*** INFORMATION ***

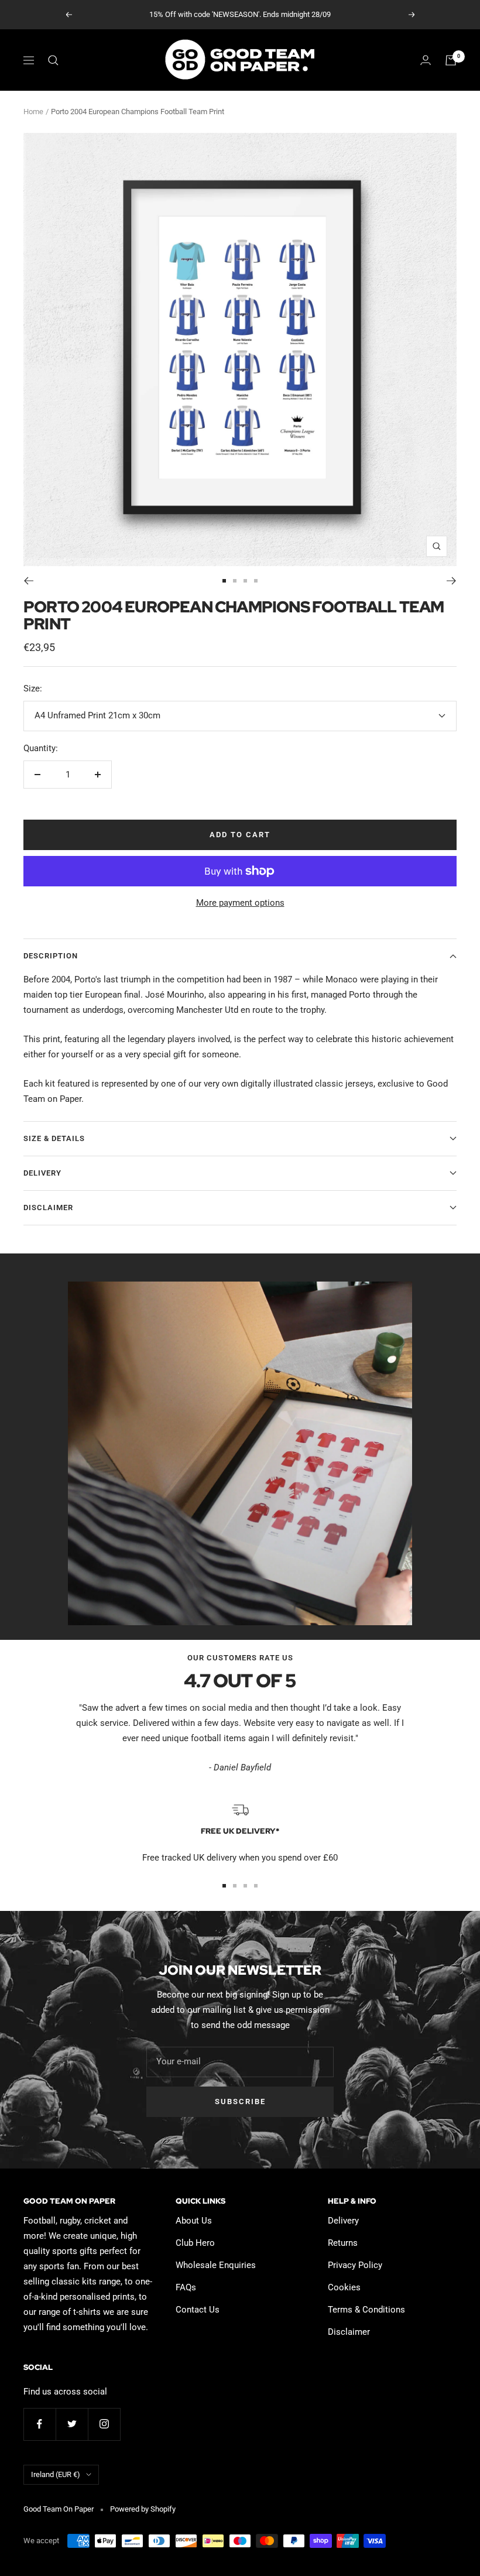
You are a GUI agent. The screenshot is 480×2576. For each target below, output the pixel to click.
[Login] (425, 60)
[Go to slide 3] (245, 581)
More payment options (240, 903)
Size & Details (54, 1138)
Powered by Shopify (143, 2509)
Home (33, 111)
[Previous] (28, 581)
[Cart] (451, 60)
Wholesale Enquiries (216, 2265)
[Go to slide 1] (224, 581)
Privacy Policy (355, 2265)
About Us (194, 2220)
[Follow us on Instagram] (104, 2424)
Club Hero (195, 2243)
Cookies (344, 2287)
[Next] (452, 581)
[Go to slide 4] (256, 581)
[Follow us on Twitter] (72, 2424)
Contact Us (198, 2309)
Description (50, 955)
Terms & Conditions (366, 2309)
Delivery (42, 1173)
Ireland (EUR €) (55, 2474)
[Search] (53, 60)
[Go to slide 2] (234, 581)
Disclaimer (48, 1207)
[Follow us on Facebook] (39, 2424)
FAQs (186, 2287)
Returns (343, 2243)
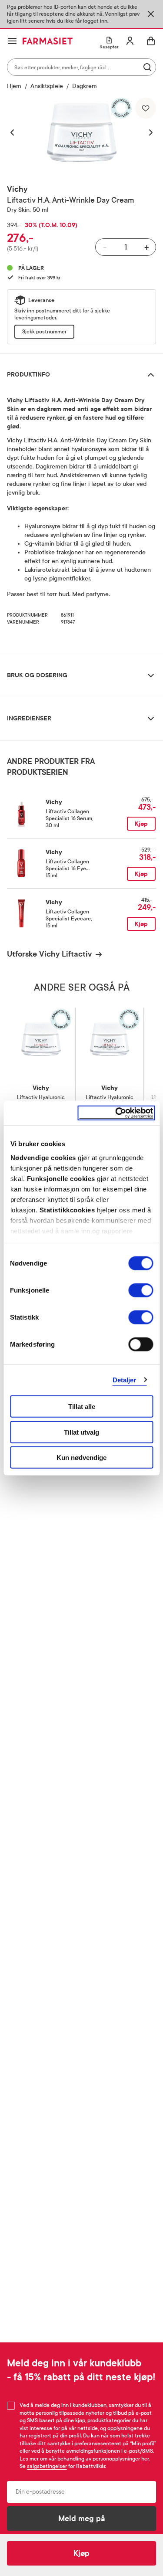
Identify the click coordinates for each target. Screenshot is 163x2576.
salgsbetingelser (47, 2466)
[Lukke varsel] (151, 14)
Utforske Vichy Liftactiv (49, 954)
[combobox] (81, 67)
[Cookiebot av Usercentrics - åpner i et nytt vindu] (116, 1113)
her (145, 2459)
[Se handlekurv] (150, 41)
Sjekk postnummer (44, 332)
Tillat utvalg (81, 1432)
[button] (16, 132)
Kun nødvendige (81, 1457)
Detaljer (124, 1379)
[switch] (140, 1290)
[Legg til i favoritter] (145, 108)
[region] (81, 132)
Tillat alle (81, 1406)
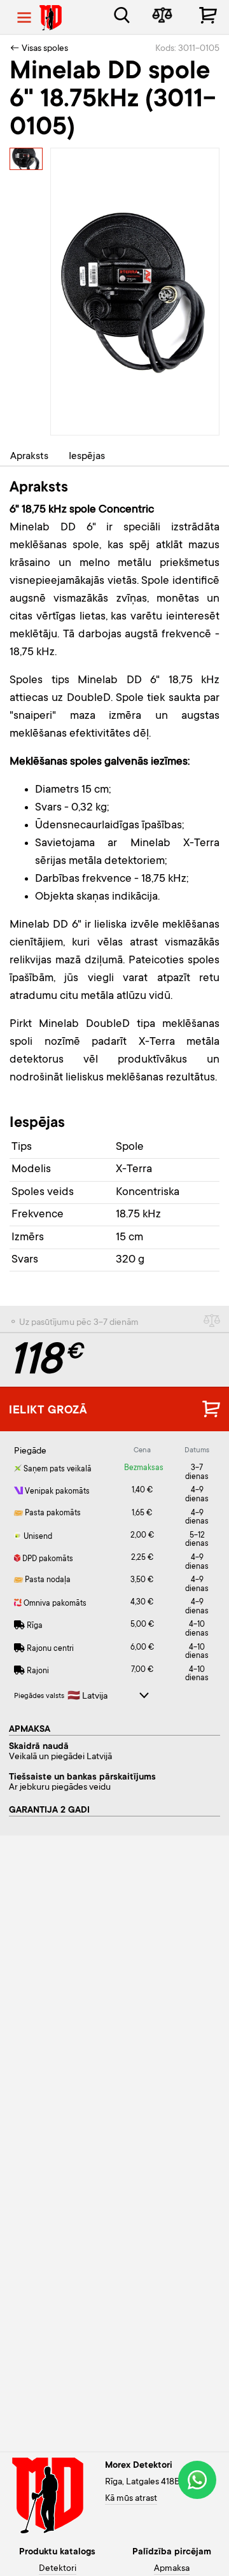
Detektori (57, 2569)
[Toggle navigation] (24, 18)
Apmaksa (172, 2569)
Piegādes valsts (39, 1696)
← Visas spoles (39, 49)
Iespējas (87, 456)
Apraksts (29, 456)
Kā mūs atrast (131, 2499)
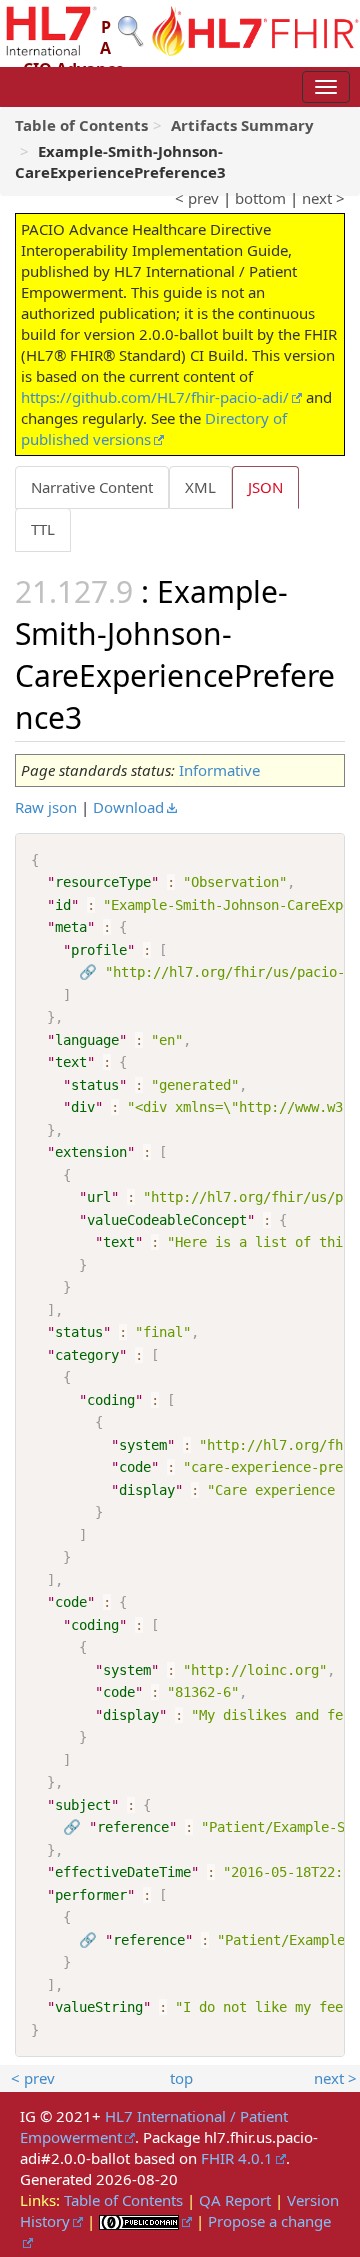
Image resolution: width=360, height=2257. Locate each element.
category (87, 1355)
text (71, 1062)
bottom (260, 198)
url (99, 1197)
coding (111, 1400)
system (143, 1445)
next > (323, 198)
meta (71, 927)
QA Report (235, 2200)
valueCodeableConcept (167, 1220)
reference (133, 1827)
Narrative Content (92, 487)
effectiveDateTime (123, 1872)
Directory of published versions (154, 428)
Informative (219, 770)
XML (200, 487)
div (83, 1107)
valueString (99, 2007)
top (181, 2078)
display (147, 1490)
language (87, 1040)
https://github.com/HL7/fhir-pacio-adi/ (155, 397)
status (95, 1085)
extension (91, 1152)
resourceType (103, 882)
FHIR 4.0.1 (237, 2158)
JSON (265, 487)
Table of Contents (123, 2200)
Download (128, 807)
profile (99, 950)
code (135, 1467)
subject (83, 1805)
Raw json (46, 807)
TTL (43, 529)
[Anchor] (97, 716)
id (63, 905)
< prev (197, 198)
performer (91, 1895)
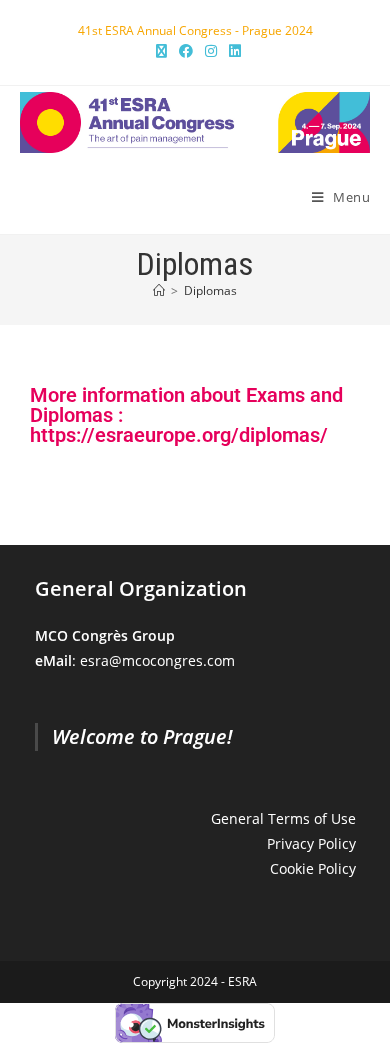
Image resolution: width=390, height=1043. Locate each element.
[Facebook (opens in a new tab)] (186, 51)
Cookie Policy (313, 868)
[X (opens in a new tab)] (161, 51)
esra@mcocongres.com (157, 660)
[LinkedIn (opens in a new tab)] (232, 51)
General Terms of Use (283, 818)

*** End of INFORMATION ***

• [PROBLEM REQUIREMENTS] Apart from the images, every line above is to be given again exactly.

• [EXERCISE ANSWER]
You are a GUI agent. The screenshot is 480×2576. For each target below, output the pixel to click.
[Login] (425, 60)
[Go to slide 3] (245, 581)
More payment options (240, 903)
Size & Details (54, 1138)
Powered by Shopify (143, 2509)
Home (33, 111)
[Previous] (28, 581)
[Cart] (451, 60)
Wholesale Enquiries (216, 2265)
[Go to slide 1] (224, 581)
Privacy Policy (355, 2265)
About Us (194, 2220)
[Follow us on Instagram] (104, 2424)
Club Hero (195, 2243)
Cookies (344, 2287)
[Next] (452, 581)
[Go to slide 4] (256, 581)
[Follow us on Twitter] (72, 2424)
Contact Us (198, 2309)
Description (50, 955)
Terms & Conditions (366, 2309)
Delivery (42, 1173)
Ireland (EUR €) (55, 2474)
[Search] (53, 60)
[Go to slide 2] (234, 581)
Disclaimer (48, 1207)
[Follow us on Facebook] (39, 2424)
FAQs (186, 2287)
Returns (343, 2243)
Identify the click coordinates for each target. Screenshot is 163x2576.
salgsbetingelser (47, 2466)
[Lukke varsel] (151, 14)
Utforske Vichy Liftactiv (49, 954)
[combobox] (81, 67)
[Cookiebot av Usercentrics - åpner i et nytt vindu] (116, 1113)
her (145, 2459)
[Se handlekurv] (150, 41)
Sjekk postnummer (44, 332)
Tillat utvalg (81, 1432)
[button] (16, 132)
Kun nødvendige (81, 1457)
Detaljer (124, 1379)
[switch] (140, 1290)
[Legg til i favoritter] (145, 108)
[region] (81, 132)
Tillat alle (81, 1406)
Detektori (57, 2569)
[Toggle navigation] (24, 18)
Apmaksa (172, 2569)
Piegādes valsts (39, 1696)
← Visas spoles (39, 49)
Iespējas (87, 456)
Apraksts (29, 456)
Kā mūs atrast (131, 2499)
Image resolution: width=360, height=2257. Locate each element.
category (87, 1355)
text (71, 1062)
bottom (260, 198)
url (99, 1197)
coding (111, 1400)
system (143, 1445)
next > (323, 198)
meta (71, 927)
QA Report (235, 2200)
valueCodeableConcept (167, 1220)
reference (133, 1827)
Narrative Content (92, 487)
effectiveDateTime (123, 1872)
Directory of published versions (154, 428)
Informative (219, 770)
XML (200, 487)
div (83, 1107)
valueString (99, 2007)
top (181, 2078)
display (147, 1490)
language (87, 1040)
https://github.com/HL7/fhir-pacio-adi/ (155, 397)
status (95, 1085)
extension (91, 1152)
resourceType (103, 882)
FHIR 4.0.1 (237, 2158)
JSON (265, 487)
Table of Contents (123, 2200)
Download (128, 807)
profile (99, 950)
code (135, 1467)
subject (83, 1805)
Raw json (46, 807)
TTL (43, 529)
[Anchor] (97, 716)
id (63, 905)
< prev (197, 198)
performer (91, 1895)
Image resolution: width=390, height=1043. Locate each element.
[Facebook (opens in a new tab)] (186, 51)
Cookie Policy (313, 868)
[X (opens in a new tab)] (161, 51)
esra@mcocongres.com (157, 660)
[LinkedIn (opens in a new tab)] (232, 51)
General Terms of Use (283, 818)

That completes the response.